Annual tax loss to evasion and avoidance in the UK stands at £38 billion, which represents more than 14% of the world’s total tax loss and £570 per UK citizen per year. The EU is implementing new tax evasion rules to clamp down on it, but the UK refuses to act similarly. Does the Minister accept that this is yet another Brexit harm? Or does he see the evasion of tax by wealthy individuals and companies as a Brexit opportunity?
Actually, the Government have a very good record in clamping down on the tax gap and ensuring that people pay the tax that is owed. Fraud, within the whole system of government, is something that must be borne down on. Every element of fraud is taking money from other taxpayers. Therefore, the Government have a strong drive to bear down on it, and have introduced over the past 12 years a number of measures to reduce the opportunities for any tax fraud. We do not need the European Union to tell us how to do it; I could go through some countries of that organisation that have a pretty poor tax collecting record.
The Government have touted their so-called Brexit freedoms Bill as a means of cutting up to £1 billion-worth of red tape, yet Her Majesty’s Revenue and Customs estimates that new customs rules resulting from Brexit could lead to increased costs for businesses of up to £15 billion each year. Is it not the case that the only cuts to red tape that have been made since Brexit have been the repeated cutting of red tape lengthways to create many more miles of the stuff than ever existed when we were part of the EU?
The hon. Gentleman conjures up images of origami; I am waiting to see what creatures he will create with the papers he cuts up. It is fundamentally important not only that we cut red tape that was imposed by the European Union but that we do not, as a country, impose red tape on ourselves. We now have the freedom not to impose red tape on ourselves, which is something that I, in my new role, am keen to ensure.
Two weeks ago, the courts again threw out the Welsh Labour Government’s legal challenge to the United Kingdom Internal Market Act 2020. Does my right hon. Friend agree that instead of spending the past five years expending an enormous amount of time, energy and taxpayers’ money on fighting a democratic referendum result, the devolved Administrations would have served their populations far better by working collaboratively with the UK Government on the great national mission of levelling up our one United Kingdom?

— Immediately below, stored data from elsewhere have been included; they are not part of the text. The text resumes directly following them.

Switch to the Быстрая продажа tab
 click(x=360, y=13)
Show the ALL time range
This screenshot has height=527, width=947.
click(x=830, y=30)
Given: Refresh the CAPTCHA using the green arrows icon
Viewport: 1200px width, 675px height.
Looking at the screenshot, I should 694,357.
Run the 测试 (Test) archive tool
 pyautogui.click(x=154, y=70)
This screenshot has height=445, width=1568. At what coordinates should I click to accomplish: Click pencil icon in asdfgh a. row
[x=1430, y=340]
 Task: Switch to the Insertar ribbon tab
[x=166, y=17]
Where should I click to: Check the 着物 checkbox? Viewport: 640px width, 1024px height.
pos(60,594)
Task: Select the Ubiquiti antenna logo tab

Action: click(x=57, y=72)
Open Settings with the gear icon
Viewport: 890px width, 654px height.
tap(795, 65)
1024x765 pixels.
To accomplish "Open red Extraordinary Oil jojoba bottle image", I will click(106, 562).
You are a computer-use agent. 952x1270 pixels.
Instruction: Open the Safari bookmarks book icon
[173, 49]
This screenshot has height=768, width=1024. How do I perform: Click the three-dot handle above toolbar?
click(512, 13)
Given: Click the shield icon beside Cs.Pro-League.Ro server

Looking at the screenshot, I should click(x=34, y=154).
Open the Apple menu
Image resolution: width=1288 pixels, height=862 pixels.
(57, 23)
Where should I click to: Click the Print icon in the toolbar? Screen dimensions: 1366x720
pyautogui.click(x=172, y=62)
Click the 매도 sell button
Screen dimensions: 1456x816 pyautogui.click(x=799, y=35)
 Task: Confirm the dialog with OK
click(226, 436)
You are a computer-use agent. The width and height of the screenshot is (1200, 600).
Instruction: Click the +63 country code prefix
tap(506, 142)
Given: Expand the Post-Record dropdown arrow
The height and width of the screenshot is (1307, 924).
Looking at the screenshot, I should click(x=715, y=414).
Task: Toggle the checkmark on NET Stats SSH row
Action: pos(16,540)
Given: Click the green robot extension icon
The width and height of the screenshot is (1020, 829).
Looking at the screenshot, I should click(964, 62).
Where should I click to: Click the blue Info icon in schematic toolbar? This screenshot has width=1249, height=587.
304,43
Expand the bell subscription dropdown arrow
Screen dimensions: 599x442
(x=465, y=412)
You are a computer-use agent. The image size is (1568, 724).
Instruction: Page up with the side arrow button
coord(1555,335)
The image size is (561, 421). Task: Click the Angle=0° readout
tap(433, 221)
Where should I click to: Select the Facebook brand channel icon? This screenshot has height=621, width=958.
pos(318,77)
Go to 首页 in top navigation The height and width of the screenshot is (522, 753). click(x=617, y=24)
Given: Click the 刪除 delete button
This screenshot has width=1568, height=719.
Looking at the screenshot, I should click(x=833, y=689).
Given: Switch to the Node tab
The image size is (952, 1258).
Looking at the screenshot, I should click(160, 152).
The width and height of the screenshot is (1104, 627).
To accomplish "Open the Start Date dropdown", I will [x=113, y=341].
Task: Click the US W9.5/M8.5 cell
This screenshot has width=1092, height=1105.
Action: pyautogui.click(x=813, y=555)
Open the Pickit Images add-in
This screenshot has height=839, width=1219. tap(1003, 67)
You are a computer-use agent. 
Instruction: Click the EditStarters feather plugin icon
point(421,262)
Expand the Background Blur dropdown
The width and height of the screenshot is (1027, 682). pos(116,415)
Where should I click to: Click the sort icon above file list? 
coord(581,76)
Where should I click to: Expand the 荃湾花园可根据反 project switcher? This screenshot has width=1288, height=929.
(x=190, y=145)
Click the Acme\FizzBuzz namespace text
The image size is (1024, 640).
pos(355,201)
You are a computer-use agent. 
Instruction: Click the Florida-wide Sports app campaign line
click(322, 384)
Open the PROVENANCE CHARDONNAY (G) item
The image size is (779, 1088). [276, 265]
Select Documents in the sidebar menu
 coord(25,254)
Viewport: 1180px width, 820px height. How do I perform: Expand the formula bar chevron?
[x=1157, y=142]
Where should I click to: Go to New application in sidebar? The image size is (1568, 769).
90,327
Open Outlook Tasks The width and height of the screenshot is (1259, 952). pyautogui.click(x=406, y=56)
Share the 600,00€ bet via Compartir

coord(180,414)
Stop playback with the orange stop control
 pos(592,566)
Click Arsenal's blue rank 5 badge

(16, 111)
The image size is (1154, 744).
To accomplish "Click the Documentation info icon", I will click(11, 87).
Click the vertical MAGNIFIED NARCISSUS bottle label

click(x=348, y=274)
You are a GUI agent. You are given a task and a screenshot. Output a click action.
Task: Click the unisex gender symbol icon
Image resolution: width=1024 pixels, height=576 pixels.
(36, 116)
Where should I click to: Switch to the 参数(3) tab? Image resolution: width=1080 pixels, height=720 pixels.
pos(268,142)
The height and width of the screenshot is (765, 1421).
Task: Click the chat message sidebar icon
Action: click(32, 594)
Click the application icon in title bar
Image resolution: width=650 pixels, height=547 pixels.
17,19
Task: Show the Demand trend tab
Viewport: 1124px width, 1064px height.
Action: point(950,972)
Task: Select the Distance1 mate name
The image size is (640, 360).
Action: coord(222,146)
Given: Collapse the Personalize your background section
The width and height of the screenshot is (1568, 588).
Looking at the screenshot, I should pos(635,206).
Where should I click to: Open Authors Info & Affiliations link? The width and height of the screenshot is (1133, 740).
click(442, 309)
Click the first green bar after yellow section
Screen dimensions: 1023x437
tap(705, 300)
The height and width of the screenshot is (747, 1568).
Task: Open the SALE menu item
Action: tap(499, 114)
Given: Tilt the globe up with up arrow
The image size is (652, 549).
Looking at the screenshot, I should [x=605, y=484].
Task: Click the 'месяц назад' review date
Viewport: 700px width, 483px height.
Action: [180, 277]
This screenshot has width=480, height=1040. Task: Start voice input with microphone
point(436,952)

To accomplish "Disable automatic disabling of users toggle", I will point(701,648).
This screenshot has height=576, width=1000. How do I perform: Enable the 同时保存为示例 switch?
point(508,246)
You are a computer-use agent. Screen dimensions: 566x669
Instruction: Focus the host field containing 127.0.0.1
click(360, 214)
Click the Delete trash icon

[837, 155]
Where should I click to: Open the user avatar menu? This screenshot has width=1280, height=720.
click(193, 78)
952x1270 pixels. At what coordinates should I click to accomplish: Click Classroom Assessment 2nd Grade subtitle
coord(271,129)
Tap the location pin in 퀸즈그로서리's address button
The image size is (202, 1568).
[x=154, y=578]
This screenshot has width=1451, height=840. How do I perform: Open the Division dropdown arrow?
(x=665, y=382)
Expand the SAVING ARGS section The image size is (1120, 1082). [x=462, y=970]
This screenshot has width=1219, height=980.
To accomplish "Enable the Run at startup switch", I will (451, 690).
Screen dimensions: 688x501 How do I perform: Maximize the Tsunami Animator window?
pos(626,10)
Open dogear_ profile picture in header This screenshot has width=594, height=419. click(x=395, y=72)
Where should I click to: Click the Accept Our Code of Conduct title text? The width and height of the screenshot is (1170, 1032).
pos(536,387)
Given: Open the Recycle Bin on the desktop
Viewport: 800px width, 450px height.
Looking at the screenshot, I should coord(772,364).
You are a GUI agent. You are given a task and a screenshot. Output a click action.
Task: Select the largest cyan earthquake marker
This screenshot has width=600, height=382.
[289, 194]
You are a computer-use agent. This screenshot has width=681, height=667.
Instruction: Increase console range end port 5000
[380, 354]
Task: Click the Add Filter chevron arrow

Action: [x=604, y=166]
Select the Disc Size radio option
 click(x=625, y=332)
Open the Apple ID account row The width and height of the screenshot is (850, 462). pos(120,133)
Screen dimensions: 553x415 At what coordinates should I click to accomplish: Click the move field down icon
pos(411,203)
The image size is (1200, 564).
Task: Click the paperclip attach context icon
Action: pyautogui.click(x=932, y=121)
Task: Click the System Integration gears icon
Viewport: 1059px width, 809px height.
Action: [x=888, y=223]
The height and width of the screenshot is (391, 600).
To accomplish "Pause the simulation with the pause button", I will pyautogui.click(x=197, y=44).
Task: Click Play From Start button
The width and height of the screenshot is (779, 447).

I entirely agree with my right hon. Friend. It is noticeable that the hard-left Administration in Wales, backed up by separatists, is not acting in the interests of the people of Wales. It would be much better to accept the democratic result of the Brexit referendum. The people of the United Kingdom voted to leave; we have now left and the opportunities will flow. To waste taxpayers’ money on taking fruitless legal action is, to my mind, the sort of thing that only the hard-left socialist would do.